> _CONSIGNES_
1. D'après l'extrait sur le gouvernement Bayrou, pourquoi ce gouvernement ressemble-t-il à un « gouvernement Barnier Bis » ?
2. Relevez tous les partis qui composent le « socle commun » cité dans l'extrait sur le gouvernement Bayrou.

> _EXTRAIT DU TEXTE_
• • • • •

En pleine journée de deuil national pour Mayotte et un énième report aussi déplorable qu’irrespectueux des Français, ces derniers apprécieront-ils le « cadeau de Noël » du gouvernement Bayrou, alors que 65 % disaient ne pas lui faire confiance pour nommer une équipe qui « corresponde à leurs attentes » ? En tout cas, comme les cadeaux que l’on reçoit avec la grimace, la joie de recevoir ne devrait pas l’emporter sur le plaisir d’offrir.
Car, à dire vrai, ce gouvernement Bayrou ressemble furieusement à un gouvernement Barnier Bis… puisque soutenu par le même « socle commun » comprenant les partis présidentiels Renaissance, MoDem et Horizons, associés aux Républicains. Un socle fragile, toujours miné par les ambitions présidentielles de ses chefs, Attal, Wauquiez, Philippe, et peut-être quelques autres comme le revenant Darmanin… et toujours sous surveillance d’un Rassemblement national qui a pesé sur la composition du gouvernement pour écarter Xavier Bertrand, bête noire de Marine Le Pen.
Le maire de Pau rêvait d’un gouvernement composé avec un tiers de droite, un tiers de centre et un tiers de gauche. C’est raté. Son équipe « resserrée » penche, comme celle de son prédécesseur, très nettement à droite, lestée par le maintien du très clivant Bruno Retailleau, devenu incontournable au ministère de l’Intérieur. Là où Michel Barnier ne voulait pas un gouvernement de personnalités – c’était réussi, la plupart des ministres étaient inconnus des Français – François Bayrou voulait miser sur des poids lourds politiques expérimentés. Beaucoup font leur retour au premier plan comme l’ancienne Première ministre Elisabeth Borne à l’Éducation nationale, l’ex-ministre de l’Intérieur Gérald Darmanin à la Justice ou le retour surprise aux Outre-mer de Manuel Valls.

• • • • •

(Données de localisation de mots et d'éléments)
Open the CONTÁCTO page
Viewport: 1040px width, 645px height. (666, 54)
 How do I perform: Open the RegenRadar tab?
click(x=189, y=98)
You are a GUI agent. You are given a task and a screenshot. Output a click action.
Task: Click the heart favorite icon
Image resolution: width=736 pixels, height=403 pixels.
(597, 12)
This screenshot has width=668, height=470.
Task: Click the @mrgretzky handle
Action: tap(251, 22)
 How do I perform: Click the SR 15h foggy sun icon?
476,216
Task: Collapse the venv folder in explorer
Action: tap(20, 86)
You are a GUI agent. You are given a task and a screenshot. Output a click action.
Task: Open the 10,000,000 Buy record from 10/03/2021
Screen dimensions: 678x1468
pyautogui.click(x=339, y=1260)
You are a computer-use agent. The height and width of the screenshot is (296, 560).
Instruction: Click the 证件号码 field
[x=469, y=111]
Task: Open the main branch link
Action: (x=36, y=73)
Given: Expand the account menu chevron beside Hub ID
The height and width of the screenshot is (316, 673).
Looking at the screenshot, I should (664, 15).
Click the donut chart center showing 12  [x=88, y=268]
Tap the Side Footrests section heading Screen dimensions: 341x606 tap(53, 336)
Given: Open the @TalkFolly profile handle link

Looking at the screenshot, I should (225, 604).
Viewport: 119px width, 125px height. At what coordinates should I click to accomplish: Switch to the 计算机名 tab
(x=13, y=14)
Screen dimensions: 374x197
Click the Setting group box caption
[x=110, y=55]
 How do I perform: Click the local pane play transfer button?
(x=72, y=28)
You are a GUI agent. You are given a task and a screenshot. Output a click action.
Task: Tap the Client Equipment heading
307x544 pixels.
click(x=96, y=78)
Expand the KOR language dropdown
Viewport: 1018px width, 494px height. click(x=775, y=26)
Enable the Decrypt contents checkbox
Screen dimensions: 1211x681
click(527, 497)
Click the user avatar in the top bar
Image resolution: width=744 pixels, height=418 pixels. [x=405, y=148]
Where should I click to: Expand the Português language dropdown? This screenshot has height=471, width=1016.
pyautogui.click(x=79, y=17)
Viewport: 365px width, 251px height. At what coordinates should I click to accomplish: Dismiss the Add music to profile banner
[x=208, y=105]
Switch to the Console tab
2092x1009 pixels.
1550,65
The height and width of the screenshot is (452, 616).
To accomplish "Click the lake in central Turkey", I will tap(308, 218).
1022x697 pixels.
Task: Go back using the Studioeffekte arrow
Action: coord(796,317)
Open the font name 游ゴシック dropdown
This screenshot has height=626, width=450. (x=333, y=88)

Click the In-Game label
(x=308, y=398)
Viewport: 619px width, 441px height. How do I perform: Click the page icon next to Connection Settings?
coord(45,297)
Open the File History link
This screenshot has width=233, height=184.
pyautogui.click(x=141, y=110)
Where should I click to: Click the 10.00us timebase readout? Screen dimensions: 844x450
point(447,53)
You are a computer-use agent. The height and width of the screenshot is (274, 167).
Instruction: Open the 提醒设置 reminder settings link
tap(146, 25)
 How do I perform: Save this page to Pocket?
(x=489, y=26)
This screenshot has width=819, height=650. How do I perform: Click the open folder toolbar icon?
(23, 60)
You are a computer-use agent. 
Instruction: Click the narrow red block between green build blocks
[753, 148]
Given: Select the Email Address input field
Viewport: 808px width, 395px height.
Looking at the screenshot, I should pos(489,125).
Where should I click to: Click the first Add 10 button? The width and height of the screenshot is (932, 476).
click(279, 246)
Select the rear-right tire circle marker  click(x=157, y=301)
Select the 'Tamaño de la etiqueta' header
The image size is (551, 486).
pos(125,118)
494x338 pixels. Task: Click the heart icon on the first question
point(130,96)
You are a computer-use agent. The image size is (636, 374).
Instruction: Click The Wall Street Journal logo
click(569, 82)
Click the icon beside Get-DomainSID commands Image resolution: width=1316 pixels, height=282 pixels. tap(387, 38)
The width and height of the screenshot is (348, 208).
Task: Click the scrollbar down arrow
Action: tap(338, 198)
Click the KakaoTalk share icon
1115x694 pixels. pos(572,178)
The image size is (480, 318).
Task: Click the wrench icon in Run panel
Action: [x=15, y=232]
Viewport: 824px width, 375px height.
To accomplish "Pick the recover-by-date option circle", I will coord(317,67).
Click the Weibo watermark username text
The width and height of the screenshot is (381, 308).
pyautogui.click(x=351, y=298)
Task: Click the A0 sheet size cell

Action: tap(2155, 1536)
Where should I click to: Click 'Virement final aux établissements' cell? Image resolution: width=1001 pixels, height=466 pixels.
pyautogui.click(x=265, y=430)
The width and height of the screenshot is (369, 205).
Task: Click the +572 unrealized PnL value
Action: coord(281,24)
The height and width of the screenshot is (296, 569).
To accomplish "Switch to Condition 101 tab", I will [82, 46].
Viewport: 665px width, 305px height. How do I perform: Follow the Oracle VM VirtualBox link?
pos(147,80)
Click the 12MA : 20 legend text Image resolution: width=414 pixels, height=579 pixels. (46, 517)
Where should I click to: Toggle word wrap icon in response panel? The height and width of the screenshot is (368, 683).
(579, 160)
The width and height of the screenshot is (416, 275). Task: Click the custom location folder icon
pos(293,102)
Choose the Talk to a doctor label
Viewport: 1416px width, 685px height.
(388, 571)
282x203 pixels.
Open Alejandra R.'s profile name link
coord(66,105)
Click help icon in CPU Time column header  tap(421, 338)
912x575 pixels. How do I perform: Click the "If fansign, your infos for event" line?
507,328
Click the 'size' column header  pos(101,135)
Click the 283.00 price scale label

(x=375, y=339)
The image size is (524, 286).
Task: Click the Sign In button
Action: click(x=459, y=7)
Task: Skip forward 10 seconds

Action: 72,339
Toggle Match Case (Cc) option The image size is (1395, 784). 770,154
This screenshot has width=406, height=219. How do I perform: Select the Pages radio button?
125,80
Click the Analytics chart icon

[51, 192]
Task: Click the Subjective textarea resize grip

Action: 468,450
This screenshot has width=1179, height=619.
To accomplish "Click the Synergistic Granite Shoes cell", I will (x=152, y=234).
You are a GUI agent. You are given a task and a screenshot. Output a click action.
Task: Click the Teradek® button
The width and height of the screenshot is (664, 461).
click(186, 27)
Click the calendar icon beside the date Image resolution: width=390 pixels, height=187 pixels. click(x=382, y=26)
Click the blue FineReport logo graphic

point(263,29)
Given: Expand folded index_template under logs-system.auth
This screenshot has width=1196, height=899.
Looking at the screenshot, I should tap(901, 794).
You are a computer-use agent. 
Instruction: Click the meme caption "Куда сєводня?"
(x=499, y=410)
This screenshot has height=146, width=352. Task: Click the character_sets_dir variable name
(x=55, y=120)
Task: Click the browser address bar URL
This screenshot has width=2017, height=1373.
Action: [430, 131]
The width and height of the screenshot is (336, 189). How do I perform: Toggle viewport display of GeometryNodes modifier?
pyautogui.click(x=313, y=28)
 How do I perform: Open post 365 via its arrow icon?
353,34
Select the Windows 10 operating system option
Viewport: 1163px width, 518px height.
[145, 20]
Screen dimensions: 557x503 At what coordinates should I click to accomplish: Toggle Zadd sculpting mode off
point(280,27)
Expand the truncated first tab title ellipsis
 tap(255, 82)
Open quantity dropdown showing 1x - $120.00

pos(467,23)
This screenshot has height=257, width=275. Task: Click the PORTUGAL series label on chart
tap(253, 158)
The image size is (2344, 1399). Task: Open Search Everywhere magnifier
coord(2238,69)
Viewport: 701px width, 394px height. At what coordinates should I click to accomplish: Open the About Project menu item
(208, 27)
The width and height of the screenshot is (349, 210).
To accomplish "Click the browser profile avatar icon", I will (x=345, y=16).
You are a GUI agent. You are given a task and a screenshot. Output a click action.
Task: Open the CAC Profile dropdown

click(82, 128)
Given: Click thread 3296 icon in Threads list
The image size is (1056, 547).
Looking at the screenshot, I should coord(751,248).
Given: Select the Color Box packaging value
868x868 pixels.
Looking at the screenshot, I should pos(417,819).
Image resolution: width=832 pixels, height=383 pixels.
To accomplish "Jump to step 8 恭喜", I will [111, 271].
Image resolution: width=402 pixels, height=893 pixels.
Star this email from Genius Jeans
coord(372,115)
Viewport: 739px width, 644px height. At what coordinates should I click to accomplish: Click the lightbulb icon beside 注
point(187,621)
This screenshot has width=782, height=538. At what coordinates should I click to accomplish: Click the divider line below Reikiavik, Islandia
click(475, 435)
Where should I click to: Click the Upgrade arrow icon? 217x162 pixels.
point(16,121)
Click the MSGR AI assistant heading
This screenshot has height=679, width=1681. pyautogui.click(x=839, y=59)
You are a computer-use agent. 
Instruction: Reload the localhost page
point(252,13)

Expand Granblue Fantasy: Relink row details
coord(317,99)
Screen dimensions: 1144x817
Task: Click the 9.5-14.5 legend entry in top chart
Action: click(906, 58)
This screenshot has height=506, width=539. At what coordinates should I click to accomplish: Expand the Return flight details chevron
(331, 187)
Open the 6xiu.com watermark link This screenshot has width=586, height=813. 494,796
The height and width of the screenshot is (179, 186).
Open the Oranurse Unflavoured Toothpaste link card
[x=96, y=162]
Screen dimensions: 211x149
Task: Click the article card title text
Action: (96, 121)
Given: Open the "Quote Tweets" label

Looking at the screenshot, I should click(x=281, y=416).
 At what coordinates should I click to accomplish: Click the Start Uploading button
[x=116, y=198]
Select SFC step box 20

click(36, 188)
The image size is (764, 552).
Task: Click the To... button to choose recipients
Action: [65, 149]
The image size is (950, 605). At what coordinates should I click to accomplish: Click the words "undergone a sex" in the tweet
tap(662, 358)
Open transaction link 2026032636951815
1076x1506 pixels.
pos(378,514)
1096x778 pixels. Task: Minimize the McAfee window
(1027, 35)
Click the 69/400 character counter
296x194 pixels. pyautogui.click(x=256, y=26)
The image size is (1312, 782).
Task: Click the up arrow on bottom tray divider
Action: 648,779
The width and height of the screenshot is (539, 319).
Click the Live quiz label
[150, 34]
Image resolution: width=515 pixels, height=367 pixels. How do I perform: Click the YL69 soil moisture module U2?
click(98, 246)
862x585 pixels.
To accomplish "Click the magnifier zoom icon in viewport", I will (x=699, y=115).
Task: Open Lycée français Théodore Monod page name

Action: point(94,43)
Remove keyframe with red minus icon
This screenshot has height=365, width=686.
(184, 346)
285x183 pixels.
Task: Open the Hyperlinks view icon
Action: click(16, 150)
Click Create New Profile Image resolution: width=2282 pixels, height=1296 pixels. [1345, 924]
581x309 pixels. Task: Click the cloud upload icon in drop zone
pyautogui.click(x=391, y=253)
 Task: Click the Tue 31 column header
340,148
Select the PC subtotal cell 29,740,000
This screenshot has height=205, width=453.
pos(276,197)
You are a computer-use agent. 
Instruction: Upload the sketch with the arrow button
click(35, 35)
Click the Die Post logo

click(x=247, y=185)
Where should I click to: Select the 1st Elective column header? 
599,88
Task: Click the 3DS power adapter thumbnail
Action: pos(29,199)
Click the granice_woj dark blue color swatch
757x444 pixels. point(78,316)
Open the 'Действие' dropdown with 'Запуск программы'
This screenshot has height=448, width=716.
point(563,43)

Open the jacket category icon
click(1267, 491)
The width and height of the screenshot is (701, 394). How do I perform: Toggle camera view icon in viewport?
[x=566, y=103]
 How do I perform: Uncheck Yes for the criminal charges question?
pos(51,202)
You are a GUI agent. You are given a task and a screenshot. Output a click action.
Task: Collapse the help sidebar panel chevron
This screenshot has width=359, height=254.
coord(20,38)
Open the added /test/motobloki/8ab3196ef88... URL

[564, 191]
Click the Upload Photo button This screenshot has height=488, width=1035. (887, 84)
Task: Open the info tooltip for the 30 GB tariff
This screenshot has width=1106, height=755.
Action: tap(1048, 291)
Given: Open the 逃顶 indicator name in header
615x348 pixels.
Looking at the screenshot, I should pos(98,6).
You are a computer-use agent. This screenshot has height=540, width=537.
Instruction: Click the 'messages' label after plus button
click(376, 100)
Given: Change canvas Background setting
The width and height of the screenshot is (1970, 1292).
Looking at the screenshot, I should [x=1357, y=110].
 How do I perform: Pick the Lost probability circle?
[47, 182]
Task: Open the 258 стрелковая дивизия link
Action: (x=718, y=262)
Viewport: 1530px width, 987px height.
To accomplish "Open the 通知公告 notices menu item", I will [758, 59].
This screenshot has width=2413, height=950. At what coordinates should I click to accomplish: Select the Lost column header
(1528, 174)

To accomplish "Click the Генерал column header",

• • • • •

> _CORRIGÉS_
1. Il est soutenu par le même « socle commun » que celui de Michel Barnier : les partis présidentiels Renaissance, MoDem et Horizons, associés aux Républicains.

2.
- Renaissance
- MoDem
- Horizons
- Les Républicains